Les éditeurs étaient très frileux, le mot noir leur faisait très peur. C’est d’ailleurs pour ça que ça a pris 4 ans (de la conception à la vente). Les lettres de refus étaient très argumentées, ce qui m’a poussé à continuer.
Plusieurs éditeurs nous ont conseillé de trouver des maisons d’édition anglo-saxonnes et de le faire sortir en Angleterre ou aux États unis pour qu’ils puissent le traduire ensuite et le vendre ici. Mais étant assez persistant, j’ai continué à envoyer le livre et on a finalement trouvé un petit éditeur (Omniscience Eds) qui a accepté de le faire paraître.
C’est surtout le public qui l’a très bien accueilli et qui nous envoyait pas mal de photos. J’ai donc décidé de créer un insta (@nailverndoye) pour publier leurs photos. Il y a eu un vrai sentiment de fierté mais pas que de la communauté noire.
Si tu pouvais nous parler de 3 œuvres du livre qui t’ont marquées, ce serait lesquelles ?
L’œuvre représentant Ayouba Diallo qui est celle d’un imam issu d’une famille d’érudits qui voulait vendre ses esclaves et qui se retrouve vendu. Dans le livre on parle notamment de sa vie et comment, après de nombreuses péripéties, il a pu revenir dans son pays.

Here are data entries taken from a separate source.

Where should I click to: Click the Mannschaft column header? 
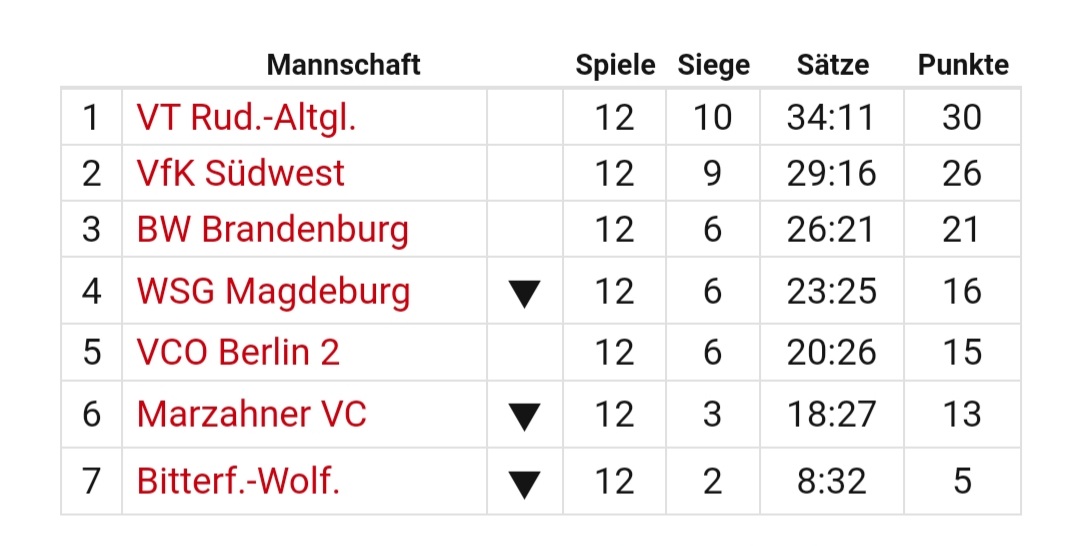tap(343, 66)
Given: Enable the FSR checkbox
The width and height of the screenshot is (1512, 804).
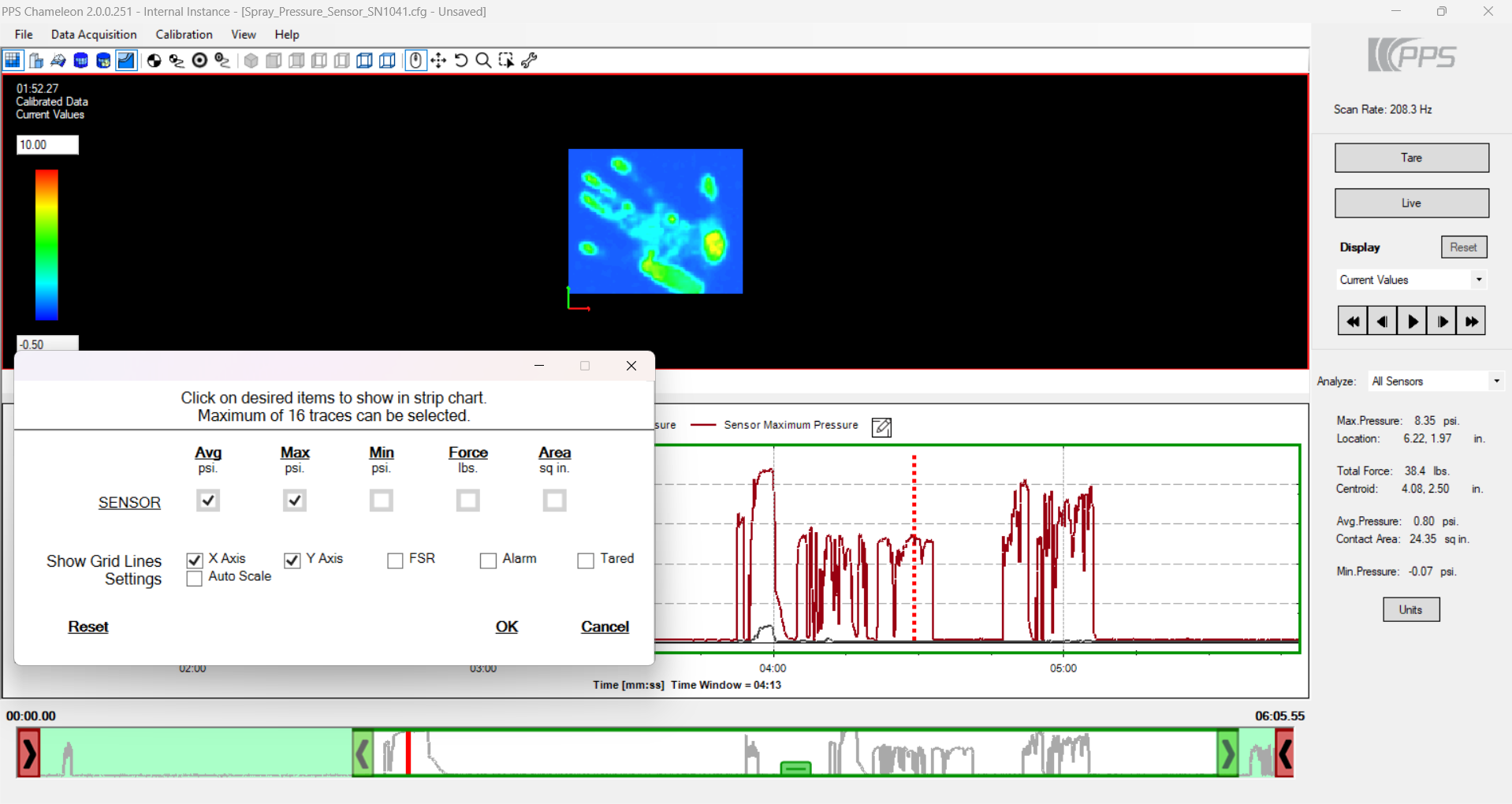Looking at the screenshot, I should click(395, 560).
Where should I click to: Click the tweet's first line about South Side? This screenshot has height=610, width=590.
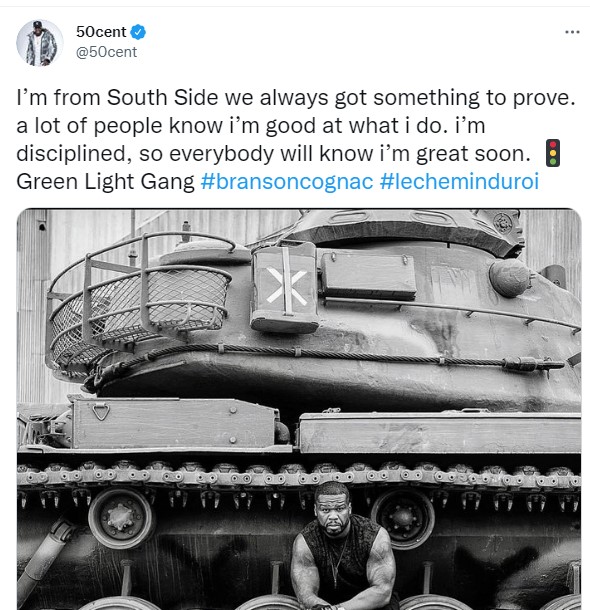296,97
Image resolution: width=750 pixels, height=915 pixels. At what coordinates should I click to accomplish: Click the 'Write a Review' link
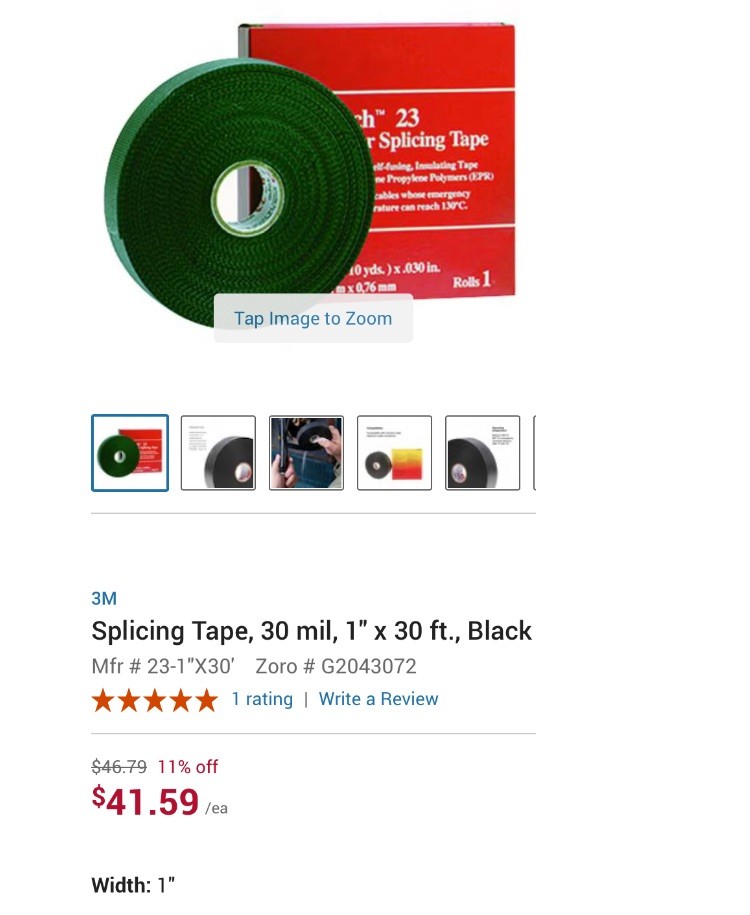[378, 699]
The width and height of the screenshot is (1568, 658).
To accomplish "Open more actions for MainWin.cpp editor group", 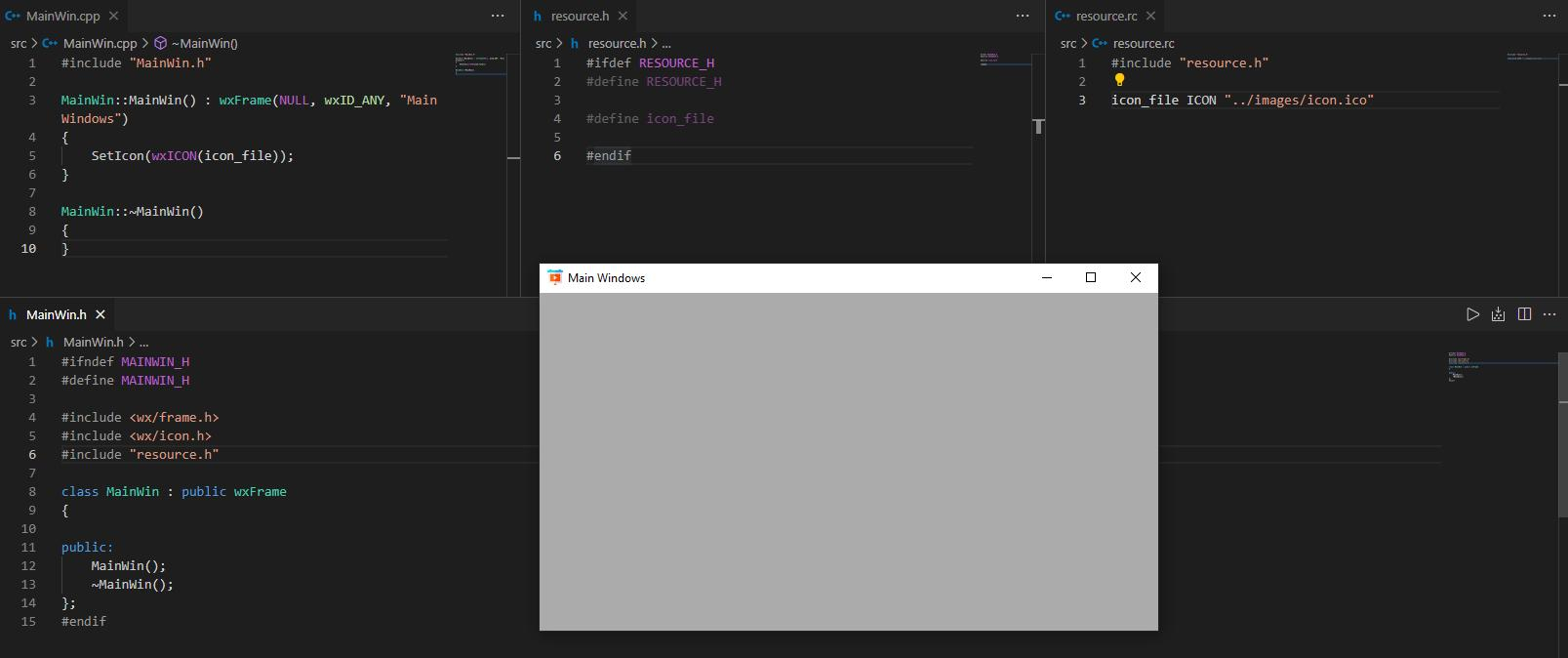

James Armistead qui a joué un grand rôle auprès du général Lafayette pendant la guerre d’indépendance (américaine). Il jouait le rôle d’un agent double en donnant des fausses informations au camp adverse et les bonnes informations au camp de Lafayette. Il a d’ailleurs décidé d’ajouter le nom de famille Lafayette au sien, quand l’Assemblée de Virginie lui a accordé sa liberté, pour honorer le général.
Et le dernier serait celui du « Rapt de la négresse » (du peintre flamand Christiaen van Couwenbergh). Un tableau très dur qui montre de façon très imagée le viol d’une femme noire par des hommes blancs. Il est très rare de voir des scènes de viols en peinture, il existe très peu de tableaux similaires.
Pour finir, est ce que tu as une idée de suite ?
J’aimerais bien faire un Atlas des noirs, pour situer par exemple socialement les noirs autour du globe, notamment avec des statistiques ethniques par exemple. Mais je pense qu’en France ça ferait peur. Il est aussi important que ça soit un concerné qui écrive ce genre de livre.
Aujourd’hui on ne penserait pas à écrire un livre sur le féminisme avec uniquement des auteurs masculins. Je pense que c’est important que les intéressés prennent la parole.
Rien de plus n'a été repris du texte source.